== Segment start ==
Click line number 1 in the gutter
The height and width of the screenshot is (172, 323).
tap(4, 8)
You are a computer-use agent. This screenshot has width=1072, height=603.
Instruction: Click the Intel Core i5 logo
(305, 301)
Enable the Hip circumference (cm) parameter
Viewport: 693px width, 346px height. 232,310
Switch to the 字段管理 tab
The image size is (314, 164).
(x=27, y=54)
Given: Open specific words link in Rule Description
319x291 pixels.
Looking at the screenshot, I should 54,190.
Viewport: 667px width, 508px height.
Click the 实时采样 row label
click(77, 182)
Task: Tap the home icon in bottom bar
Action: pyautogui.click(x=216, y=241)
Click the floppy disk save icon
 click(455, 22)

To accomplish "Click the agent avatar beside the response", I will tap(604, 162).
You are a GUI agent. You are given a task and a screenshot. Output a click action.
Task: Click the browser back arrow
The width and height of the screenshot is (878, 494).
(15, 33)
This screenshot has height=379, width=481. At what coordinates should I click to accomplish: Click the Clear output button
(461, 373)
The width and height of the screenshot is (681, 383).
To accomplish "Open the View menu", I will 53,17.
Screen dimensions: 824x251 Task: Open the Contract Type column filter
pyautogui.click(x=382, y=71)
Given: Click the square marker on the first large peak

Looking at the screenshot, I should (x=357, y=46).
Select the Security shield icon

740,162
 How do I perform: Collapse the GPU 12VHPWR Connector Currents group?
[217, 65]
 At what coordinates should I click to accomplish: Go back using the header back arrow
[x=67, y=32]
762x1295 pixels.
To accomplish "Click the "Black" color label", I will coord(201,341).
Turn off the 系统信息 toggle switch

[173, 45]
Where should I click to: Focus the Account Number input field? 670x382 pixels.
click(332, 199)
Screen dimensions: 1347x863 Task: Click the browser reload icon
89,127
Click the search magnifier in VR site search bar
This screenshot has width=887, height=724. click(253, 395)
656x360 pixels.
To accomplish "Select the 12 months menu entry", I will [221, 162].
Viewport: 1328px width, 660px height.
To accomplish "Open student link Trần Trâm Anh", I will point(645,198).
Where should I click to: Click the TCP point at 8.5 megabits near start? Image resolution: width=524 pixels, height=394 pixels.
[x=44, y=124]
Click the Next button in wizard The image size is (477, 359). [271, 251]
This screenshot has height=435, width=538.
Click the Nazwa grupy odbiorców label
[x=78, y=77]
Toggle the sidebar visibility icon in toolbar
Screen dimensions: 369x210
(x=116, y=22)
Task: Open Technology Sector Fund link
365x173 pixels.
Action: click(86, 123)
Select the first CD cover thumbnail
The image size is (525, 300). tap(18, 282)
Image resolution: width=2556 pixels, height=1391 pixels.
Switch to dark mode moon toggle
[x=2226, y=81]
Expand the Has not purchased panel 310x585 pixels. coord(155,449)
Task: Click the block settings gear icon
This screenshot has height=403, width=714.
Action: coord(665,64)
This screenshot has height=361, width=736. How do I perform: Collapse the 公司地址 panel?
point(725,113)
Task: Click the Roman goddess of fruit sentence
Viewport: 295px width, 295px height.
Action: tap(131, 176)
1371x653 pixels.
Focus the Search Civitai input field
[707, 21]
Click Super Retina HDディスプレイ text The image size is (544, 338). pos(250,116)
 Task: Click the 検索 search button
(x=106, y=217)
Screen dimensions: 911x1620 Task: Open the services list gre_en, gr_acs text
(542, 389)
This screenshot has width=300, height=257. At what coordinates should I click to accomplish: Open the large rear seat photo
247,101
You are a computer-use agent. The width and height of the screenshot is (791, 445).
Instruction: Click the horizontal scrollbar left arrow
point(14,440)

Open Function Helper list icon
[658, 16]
== Segment end ==
== ASSIGNED TASK ==
Reply with a lone number, the count of lines in the data that include the string "computer".

== WORKED SOLUTION ==
2